→ **What you will do**:
Write out every entry in full. Leave nothing out.

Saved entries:
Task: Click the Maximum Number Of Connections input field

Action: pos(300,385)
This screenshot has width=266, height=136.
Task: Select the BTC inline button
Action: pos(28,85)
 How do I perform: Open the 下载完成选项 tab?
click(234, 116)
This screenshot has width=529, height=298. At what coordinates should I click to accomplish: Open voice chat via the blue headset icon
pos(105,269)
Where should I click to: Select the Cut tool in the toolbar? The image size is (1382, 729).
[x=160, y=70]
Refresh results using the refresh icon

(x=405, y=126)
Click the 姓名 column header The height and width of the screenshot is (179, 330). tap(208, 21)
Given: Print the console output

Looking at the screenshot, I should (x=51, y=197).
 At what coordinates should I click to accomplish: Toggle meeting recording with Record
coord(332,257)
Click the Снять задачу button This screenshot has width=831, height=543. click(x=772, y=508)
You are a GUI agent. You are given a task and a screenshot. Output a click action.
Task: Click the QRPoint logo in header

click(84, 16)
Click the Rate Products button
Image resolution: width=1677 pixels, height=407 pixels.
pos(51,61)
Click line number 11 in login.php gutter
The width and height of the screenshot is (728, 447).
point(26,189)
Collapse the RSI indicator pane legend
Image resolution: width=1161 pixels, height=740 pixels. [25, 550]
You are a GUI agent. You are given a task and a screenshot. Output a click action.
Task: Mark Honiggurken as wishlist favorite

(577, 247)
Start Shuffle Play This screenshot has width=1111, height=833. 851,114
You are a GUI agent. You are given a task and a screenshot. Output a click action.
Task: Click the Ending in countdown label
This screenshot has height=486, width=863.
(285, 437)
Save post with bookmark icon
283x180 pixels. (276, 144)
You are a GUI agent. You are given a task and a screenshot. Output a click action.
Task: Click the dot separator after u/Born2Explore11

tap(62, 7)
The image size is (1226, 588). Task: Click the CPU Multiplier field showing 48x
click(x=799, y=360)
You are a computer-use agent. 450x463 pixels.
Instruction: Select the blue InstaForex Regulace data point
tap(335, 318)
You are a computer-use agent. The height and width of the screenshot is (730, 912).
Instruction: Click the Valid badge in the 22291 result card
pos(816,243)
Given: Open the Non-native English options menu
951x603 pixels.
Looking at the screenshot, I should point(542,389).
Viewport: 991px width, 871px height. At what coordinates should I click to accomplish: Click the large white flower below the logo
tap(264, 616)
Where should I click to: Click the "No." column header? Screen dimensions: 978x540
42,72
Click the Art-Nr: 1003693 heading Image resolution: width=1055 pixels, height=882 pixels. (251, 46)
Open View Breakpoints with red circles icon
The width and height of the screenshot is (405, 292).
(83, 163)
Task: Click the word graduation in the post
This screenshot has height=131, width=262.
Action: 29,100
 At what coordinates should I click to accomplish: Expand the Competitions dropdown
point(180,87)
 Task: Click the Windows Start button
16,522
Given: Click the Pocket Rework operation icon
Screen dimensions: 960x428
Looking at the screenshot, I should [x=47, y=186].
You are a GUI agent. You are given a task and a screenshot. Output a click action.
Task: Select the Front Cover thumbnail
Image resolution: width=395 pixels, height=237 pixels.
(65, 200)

→ **Answer for this exercise**:
Task: Click the Maximum Number Of Connections input field

Action: pos(300,385)
This screenshot has width=266, height=136.
Task: Select the BTC inline button
Action: pos(28,85)
 How do I perform: Open the 下载完成选项 tab?
click(234, 116)
This screenshot has width=529, height=298. At what coordinates should I click to accomplish: Open voice chat via the blue headset icon
pos(105,269)
Where should I click to: Select the Cut tool in the toolbar? The image size is (1382, 729).
[x=160, y=70]
Refresh results using the refresh icon

(x=405, y=126)
Click the 姓名 column header The height and width of the screenshot is (179, 330). tap(208, 21)
Given: Print the console output

Looking at the screenshot, I should (x=51, y=197).
 At what coordinates should I click to accomplish: Toggle meeting recording with Record
coord(332,257)
Click the Снять задачу button This screenshot has width=831, height=543. click(x=772, y=508)
You are a GUI agent. You are given a task and a screenshot. Output a click action.
Task: Click the QRPoint logo in header

click(84, 16)
Click the Rate Products button
Image resolution: width=1677 pixels, height=407 pixels.
pos(51,61)
Click line number 11 in login.php gutter
The width and height of the screenshot is (728, 447).
point(26,189)
Collapse the RSI indicator pane legend
Image resolution: width=1161 pixels, height=740 pixels. [25, 550]
You are a GUI agent. You are given a task and a screenshot. Output a click action.
Task: Mark Honiggurken as wishlist favorite

(577, 247)
Start Shuffle Play This screenshot has width=1111, height=833. 851,114
You are a GUI agent. You are given a task and a screenshot. Output a click action.
Task: Click the Ending in countdown label
This screenshot has height=486, width=863.
(285, 437)
Save post with bookmark icon
283x180 pixels. (276, 144)
You are a GUI agent. You are given a task and a screenshot. Output a click action.
Task: Click the dot separator after u/Born2Explore11

tap(62, 7)
The image size is (1226, 588). Task: Click the CPU Multiplier field showing 48x
click(x=799, y=360)
You are a computer-use agent. 450x463 pixels.
Instruction: Select the blue InstaForex Regulace data point
tap(335, 318)
You are a computer-use agent. The height and width of the screenshot is (730, 912).
Instruction: Click the Valid badge in the 22291 result card
pos(816,243)
Given: Open the Non-native English options menu
951x603 pixels.
Looking at the screenshot, I should point(542,389).
Viewport: 991px width, 871px height. At what coordinates should I click to accomplish: Click the large white flower below the logo
tap(264, 616)
Where should I click to: Click the "No." column header? Screen dimensions: 978x540
42,72
Click the Art-Nr: 1003693 heading Image resolution: width=1055 pixels, height=882 pixels. (251, 46)
Open View Breakpoints with red circles icon
The width and height of the screenshot is (405, 292).
(83, 163)
Task: Click the word graduation in the post
This screenshot has height=131, width=262.
Action: 29,100
 At what coordinates should I click to accomplish: Expand the Competitions dropdown
point(180,87)
 Task: Click the Windows Start button
16,522
Given: Click the Pocket Rework operation icon
Screen dimensions: 960x428
Looking at the screenshot, I should [x=47, y=186].
You are a GUI agent. You are given a task and a screenshot. Output a click action.
Task: Select the Front Cover thumbnail
Image resolution: width=395 pixels, height=237 pixels.
(65, 200)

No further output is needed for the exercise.